I was going to add some facts and figures about how many lynchings of black people took place in the US and Alabama during September of 1918 and that the men he was calling on to step forward and register could not vote or sit where they liked on the streetcars.  Not to mention the large upswing in lynchings after WW1, especially of returning soldiers wearing their uniforms. Looking at the statistics and the pictures and thinking about it got too depressing.  Did you know they sold postcards of actual lynchings?  That one had slipped by me. So, I decided to just run the story and the photo of Victor Tulane and remind you of a few links to letters written in 1918 by young men who were called up or about to be, “Migration story part 2 – Letters from home – Montgomery to Detroit 1918” and “To be Where You can Breathe a Little Freedom”. And to stories of “Victor H. Tulane Dead” and He Had Hidden Him Under The Floor“.

"She was owned before the war by the late Colonel Edmund Harrison of this county."

Yesterday someone  sent me a small newspaper item about my great grandmother on the Cleage side, visiting her children in Indianapolis in 1914.  Then I read a blog post on Reclaiming Kin about breaking down a brick wall with a newspaper article.  This sent me searching newspapers on The Genealogy Bank.  I expected to find more of the little society items about teas and meetings I have found in the past. I found several interesting articles, One about a horse owned by Victor Tulane putting it’s hoof through a car window and a photograph of my mother selling tickets to a church dance in 1951.  I started putting in the names I don’t usually look for, like my grandmother Fannie Turner.  I found two articles about her which I will share later.  Then I put in Edmund Harrison’s name.

Oral history tells us that Col. Edmund Harrison of Montgomery owned my 2x great grandmother, Eliza, during slavery.
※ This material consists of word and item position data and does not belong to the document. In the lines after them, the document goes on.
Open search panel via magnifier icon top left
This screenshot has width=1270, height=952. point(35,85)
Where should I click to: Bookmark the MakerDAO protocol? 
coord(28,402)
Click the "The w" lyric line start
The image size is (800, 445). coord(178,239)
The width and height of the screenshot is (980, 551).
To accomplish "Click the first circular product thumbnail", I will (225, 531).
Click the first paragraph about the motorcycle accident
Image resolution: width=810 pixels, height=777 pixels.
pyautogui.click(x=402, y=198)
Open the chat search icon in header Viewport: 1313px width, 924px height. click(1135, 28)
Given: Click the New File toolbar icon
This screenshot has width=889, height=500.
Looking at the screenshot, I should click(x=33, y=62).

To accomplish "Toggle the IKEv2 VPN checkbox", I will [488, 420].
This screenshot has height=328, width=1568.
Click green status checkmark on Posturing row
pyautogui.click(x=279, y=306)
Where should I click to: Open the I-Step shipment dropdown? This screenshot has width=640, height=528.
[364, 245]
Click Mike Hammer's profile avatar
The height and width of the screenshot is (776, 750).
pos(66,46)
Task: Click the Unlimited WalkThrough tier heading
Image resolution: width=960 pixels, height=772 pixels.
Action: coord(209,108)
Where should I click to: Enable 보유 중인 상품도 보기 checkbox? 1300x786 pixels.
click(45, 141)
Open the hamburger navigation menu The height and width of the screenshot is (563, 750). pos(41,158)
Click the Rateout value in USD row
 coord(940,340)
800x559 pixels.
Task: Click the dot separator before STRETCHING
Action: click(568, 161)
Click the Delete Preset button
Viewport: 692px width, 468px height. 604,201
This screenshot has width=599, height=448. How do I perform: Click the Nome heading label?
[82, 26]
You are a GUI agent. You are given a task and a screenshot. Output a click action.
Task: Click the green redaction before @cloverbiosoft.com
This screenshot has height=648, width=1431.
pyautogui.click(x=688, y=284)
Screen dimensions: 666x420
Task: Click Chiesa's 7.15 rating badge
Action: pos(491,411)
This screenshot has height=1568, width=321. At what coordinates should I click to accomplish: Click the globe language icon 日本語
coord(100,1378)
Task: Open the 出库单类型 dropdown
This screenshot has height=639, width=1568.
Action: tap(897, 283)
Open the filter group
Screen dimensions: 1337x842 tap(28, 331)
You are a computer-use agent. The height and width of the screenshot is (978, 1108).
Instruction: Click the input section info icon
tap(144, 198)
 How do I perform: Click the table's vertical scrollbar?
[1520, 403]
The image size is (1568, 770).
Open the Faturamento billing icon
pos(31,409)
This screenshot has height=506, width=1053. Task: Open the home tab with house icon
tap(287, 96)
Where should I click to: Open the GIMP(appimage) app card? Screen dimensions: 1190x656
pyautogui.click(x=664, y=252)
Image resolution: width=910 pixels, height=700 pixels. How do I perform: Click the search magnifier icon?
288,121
My cousin Margaret McCall Thomas Ward searched for decades to find something that would prove this.  I joined her search in 2002 but we were unable to find anything … until I came across the article below about Margaret’s father, James McCall.  It is that written record!  I really, really wish I could call Margaret and tell her what I found but she has been gone for almost 4 years now.  This is just a short part of the article, it was very long with many poems included.

 James Edward McCall, A Montgomery Negro Boy, Is an Intellectual Prodigy
“Blind Tom” of Literature Writes Clever Poetry, None of Which Has Ever Before Been Published—Lost His Eyesight by Hard Study.

The Montgomery Advertiser
James Edward McCall

The Montgomery Advertiser,  March 28, 1904.
    “Young McCall’s thoughts are high.  He is a muscian as well as a poet, and his happiest hours are spent in solitude with his thoughts which are ever bright and cheerful nonwithstanding his affliction.
    James Edward McCall is the oldest son of Ed McCall, for twenty-three years a cook at the Montgomery police station and one of the best known and most respected negroes (sic) in Montgmery.  Ed McCall was owned by W.T. McCall of Lowndes County.  His aged master is still living on the old plantation and he has no truer friend or more devoted servant than Ed McCall.  The mother of the young poet was Mary Allen, daughter of Doc Allen, for many years a well to do negro (sic) carpenter of Montgomery.  She was owned before the war by the late colonel Edmund Harrison of this county.”